Group wisdom or herd mentality?

Artist and computer scientist Jason Lanier has a new essay titled “Digital Maoism” in which he takes issues with “the idea that the collective is all-wise.”

This is an issue on which I’ve ranted a time or two in the past and so I nodded approvingly when Lanier wrote:

“A core belief of the wiki world is that whatever problems exist in the wiki will be incrementally corrected as the process unfolds. This is analogous to the claims of Hyper-Libertarians who put infinite faith in a free market … Compounding the problem is that new business models for people who think and write have not appeared as quickly as we all hoped. Newspapers, for instance, are on the whole facing a grim decline … Google News is for the moment better funded and enjoys a more secure future than most of the rather small number of fine reporters around the world who ultimately create most of its content. The aggregator is richer than the aggregated.”

I recently noted that Google News was the third-most trusted news brand in a 10-nation survey (see page 6 of PDF). And it doesn’t pay journalists to collect journalism! So Lanier is preaching to the choir on that point.

While he acknowledges the value and strength of group action, as do I, the question is how to support original thinking in an online world in which it makes economic sense to build audiences around free content. That’s a tough nut to crack. In the meantime Lanier would at least like to puncture the aura of infallibility around group think.

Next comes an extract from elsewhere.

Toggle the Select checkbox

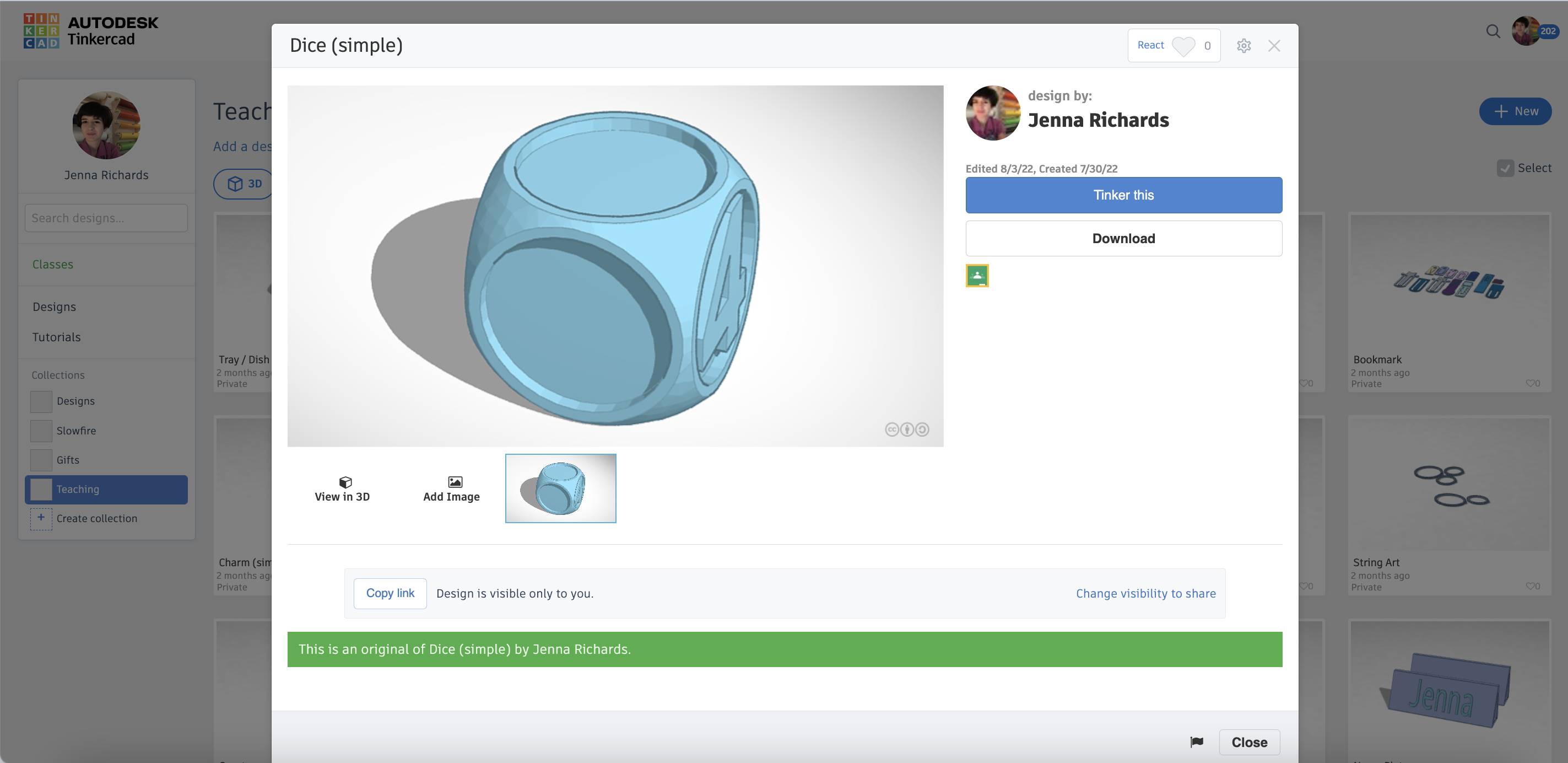click(x=1505, y=168)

On a tangentially related note, a news story out of China talks about “Internet hunting” — using public forums to expose moral transgressions in an online echo of the Cultural Revolution. The only connection between the news story and the essay is that both should serve to remind us that online communites, being communities of people, are more likely to reflect the imperfections of their members than they are to create some new and more perfect whole.